By establishing recognized standards for the ancient healing methods, which stress total body harmony instead of ridding the body of harmful bacteria or viruses that cause sicknesses, Hong Kong hopes to help create a bigger international industry that it can dominate.

Hong Kong's first-class business infrastructure and mainland China's expertise in the medicines would prove a perfect combination, said Francis Ho, Hong Kong's director-general of industry.

The Chinese drug makers could become bigger players in a growing global herbal medicine market that was worth $16.8 billion last year, and the expanding health food market that brought in $65 billion, Ho told a news conference.

Under a 10-year plan released Tuesday, Hong Kong should be able to start producing Chinese medicine-based health tonics and supplements for export in three years and curative drugs in a decade, Ho said.

"We can see this trend of healthy living," Ho said. "Many consumers now prefer natural products instead of chemical-based drugs."

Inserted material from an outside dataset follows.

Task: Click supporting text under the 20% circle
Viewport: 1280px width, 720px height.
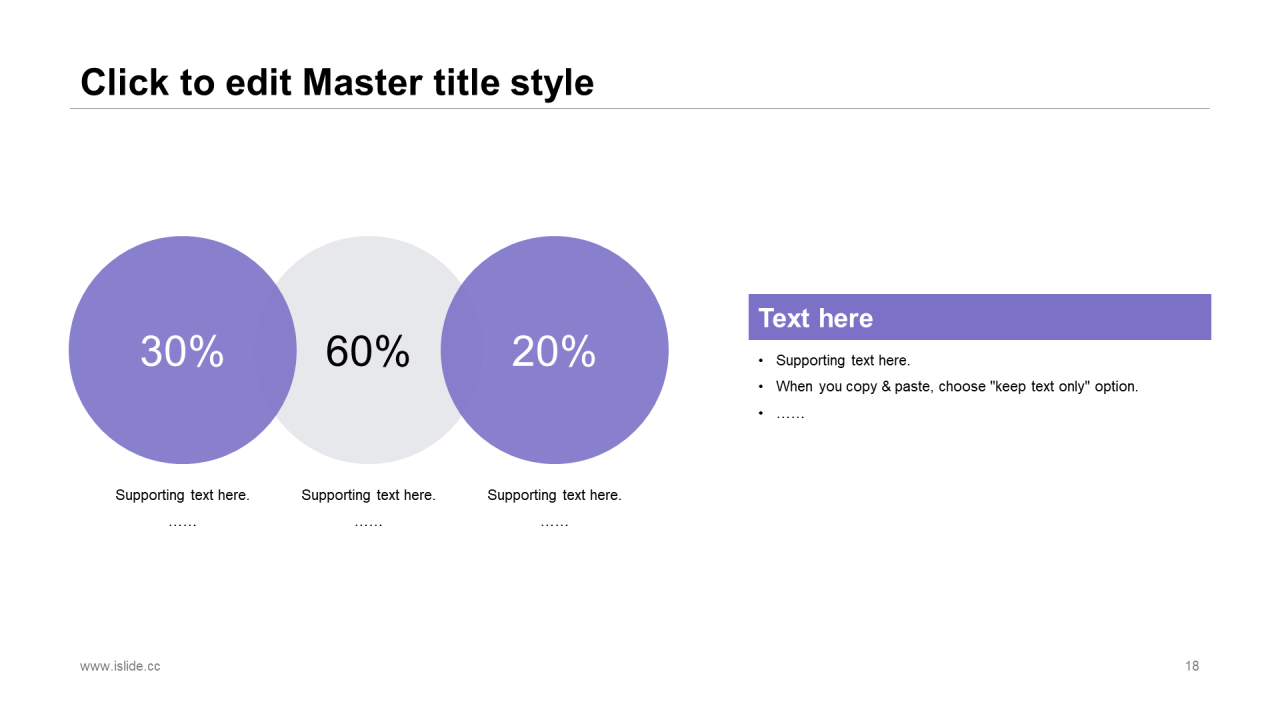Action: 554,495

Private companies will be doing most of the work, but the government will help by building world-class research and regulatory systems, which are essential to market the drugs abroad, Ho said.

Chinese herbal medicine already is becoming a profitable business, as alternative medicines gain popularity and credibility in the West as a complement to traditional Western medicine, Ho said.

But very few Chinese drugs are exported because of a lack of an international drug approval administration to oversee the quality. And many Chinese drugs have never undergone any contemporary clinical scrutiny.

Chinese medical practitioners usually prescribe medicinal brews of herbs and animal derivatives, and there are also many herb-based over-the-counter drugs.

Traditional Chinese medicines using natural ingredients and animal parts have been around for 5,000 years.